• _YOUR INSTRUCTIONS_
Output every line of the entries from the line containing "The width and height of the screenshot is (1024, 671)." through the last, exactly, with no other content.

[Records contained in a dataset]
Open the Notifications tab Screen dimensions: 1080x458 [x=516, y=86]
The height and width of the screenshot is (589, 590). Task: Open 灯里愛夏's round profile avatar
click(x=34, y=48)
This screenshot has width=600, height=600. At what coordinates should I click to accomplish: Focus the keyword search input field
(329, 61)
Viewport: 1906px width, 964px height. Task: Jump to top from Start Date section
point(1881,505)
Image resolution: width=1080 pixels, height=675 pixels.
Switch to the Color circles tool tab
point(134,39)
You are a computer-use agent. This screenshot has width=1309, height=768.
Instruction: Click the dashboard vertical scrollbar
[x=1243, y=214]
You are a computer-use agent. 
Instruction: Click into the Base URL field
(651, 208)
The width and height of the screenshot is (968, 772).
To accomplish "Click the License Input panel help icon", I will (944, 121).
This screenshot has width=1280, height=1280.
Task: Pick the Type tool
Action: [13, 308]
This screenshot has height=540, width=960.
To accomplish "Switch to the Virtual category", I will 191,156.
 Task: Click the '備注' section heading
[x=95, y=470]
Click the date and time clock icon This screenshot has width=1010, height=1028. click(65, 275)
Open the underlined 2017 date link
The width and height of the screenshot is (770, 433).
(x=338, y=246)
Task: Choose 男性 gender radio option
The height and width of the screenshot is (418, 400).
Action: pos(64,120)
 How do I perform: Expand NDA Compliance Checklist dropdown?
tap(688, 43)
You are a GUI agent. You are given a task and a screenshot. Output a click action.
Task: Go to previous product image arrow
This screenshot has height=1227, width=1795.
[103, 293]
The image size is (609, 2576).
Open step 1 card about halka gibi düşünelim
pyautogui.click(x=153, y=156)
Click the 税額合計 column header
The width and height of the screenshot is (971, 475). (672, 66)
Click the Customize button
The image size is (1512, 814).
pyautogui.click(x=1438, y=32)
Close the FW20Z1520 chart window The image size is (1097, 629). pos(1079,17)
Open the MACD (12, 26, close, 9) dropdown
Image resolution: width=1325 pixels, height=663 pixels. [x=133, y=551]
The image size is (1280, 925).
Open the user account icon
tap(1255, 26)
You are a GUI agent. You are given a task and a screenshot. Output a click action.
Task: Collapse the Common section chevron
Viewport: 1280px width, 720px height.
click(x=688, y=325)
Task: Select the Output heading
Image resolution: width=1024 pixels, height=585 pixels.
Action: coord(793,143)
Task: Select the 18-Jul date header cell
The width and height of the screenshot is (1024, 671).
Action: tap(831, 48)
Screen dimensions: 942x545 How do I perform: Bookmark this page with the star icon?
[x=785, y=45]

• _RESULT OF THIS TASK_
The width and height of the screenshot is (1024, 671).
Action: tap(831, 48)
Screen dimensions: 942x545 How do I perform: Bookmark this page with the star icon?
[x=785, y=45]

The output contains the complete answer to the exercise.